Holding court outside the pre-parade breakfast in East Flatbush, Ms. Quinn and Mr. Thompson separately ripped Public Advocate Bill de Blasio on a whole host of issues, demonstrating that the front-running mayoral contender would continue to bear the brunt of their attacks with about a week to go until Election Day.
Ms. Quinn was so incensed by Mr. de Blasio today that she brushed off a question about a front-page New York Times story critical of Mr. Thompson’s tenure as comptroller. She was much more interested in another Times report, where Mr. de Blasio had to slightly amend his signature proposal to fund universal pre-K services.
“The second thing you need to do, if you’re going to be the mayor and going to be in charge of $70 billion budget, is add,” Ms.
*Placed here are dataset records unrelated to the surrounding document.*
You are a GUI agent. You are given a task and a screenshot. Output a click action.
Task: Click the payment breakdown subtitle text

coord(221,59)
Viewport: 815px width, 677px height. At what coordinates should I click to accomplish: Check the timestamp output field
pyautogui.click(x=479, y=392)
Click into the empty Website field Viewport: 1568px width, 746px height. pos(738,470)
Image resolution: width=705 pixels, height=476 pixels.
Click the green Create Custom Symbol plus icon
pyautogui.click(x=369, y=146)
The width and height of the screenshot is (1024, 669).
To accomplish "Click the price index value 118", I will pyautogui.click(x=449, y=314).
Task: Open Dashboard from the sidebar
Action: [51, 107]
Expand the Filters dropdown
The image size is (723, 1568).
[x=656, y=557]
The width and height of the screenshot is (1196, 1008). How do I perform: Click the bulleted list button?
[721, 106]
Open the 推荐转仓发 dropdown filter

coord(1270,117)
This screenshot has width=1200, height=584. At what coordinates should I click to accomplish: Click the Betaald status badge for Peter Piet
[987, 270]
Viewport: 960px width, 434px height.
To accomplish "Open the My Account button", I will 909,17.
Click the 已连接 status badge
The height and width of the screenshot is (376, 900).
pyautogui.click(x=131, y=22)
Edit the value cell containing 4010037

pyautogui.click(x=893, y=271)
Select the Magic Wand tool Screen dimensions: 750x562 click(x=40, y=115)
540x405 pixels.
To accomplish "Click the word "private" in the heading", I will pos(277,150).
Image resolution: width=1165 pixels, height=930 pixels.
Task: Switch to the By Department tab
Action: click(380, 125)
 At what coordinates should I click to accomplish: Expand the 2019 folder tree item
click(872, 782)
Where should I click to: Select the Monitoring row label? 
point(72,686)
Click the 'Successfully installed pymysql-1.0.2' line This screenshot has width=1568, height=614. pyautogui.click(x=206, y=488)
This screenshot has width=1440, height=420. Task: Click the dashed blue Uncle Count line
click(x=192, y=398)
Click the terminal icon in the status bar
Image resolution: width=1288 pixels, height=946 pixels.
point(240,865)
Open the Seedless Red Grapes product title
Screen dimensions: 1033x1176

Quinn said after only offering that the Thompson story, which detailed how his office benefited political allies, “raised questions.” “We also saw this past week that the public advocate in his signature proposal to improve education for children had his math wrong … If you’re mayor, you’ve got to make sure you’re overseeing the city’s money in an ethical, competent way–and that you know how to add.”
And, asked about her support for keeping Ray Kelly as police commissioner–a topic that Mr. de Blasio has often criticized her over, contending that the position is incompatible with reforming the NYPD’s controversial stop-and-frisk policy–Ms. Quinn excoriated Mr. de Blasio’s potential choices for the job as pro-stop-and-frisk.
“Bill de Blasio is saying on one side of his mouth one thing but then clearly saying and indicating another,” declared Ms. Quinn.
Mr. Thompson hammered home the theme of a two-mouthed de Blasio when a reporter asked about Mr. de Blasio’s pre-K plan, using the opportunity to pivot to a new topic: term limits.
“Bill de Blasio continues to say one thing and do something else or [do] something that is politically-expedient for him,” he said. “It isn’t anything new. It goes back to looking at a Bill de Blasio that supported the term limit change being done by the City Council, back to the same Bill de Blasio that was in favor of member items when he was a member of the City Council, but against it later.”
Mr. de Blasio acknowledges he supported extending legislative term limits back in 2005, but has said he changed his mind in 2008 when he watched Mayor Michael Bloomberg orchestrate a “sneak attack.”